◆ PROBLEM DETAILS:
Output, word for word, the line that contains "Image resolution: width=708" and all lines after it in the records below, omitting pictures.

Items listed in a dataset:
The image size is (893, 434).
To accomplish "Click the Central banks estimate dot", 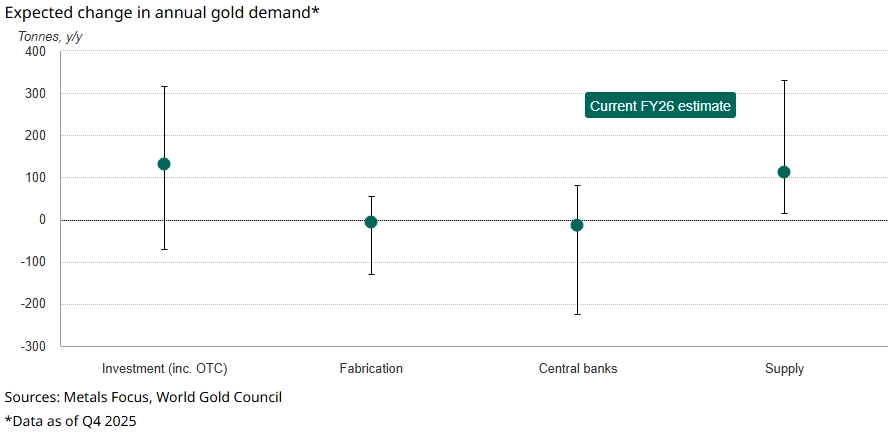I will 577,225.
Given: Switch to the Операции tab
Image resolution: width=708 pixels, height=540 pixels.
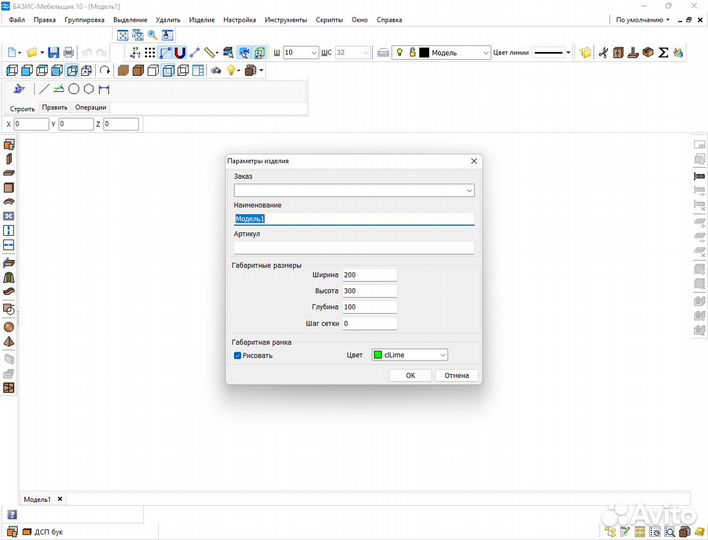Looking at the screenshot, I should [90, 107].
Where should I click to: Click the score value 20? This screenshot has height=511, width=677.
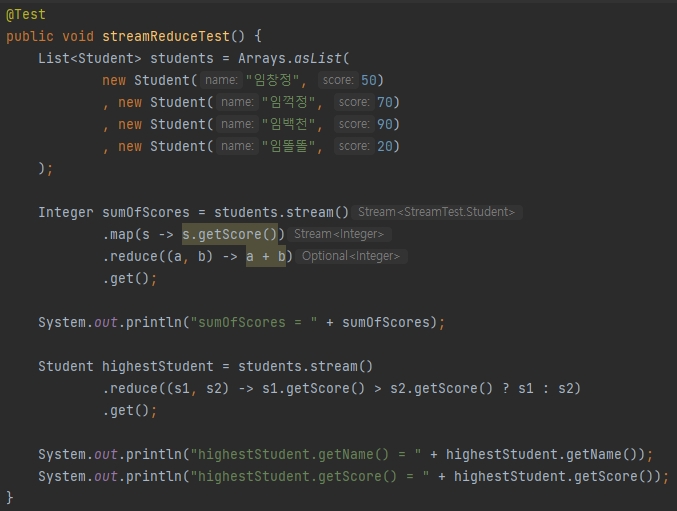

◆ RESULT BELOW:
Image resolution: width=708 pixels, height=540 pixels.
Looking at the screenshot, I should [90, 107].
Where should I click to: Click the score value 20? This screenshot has height=511, width=677.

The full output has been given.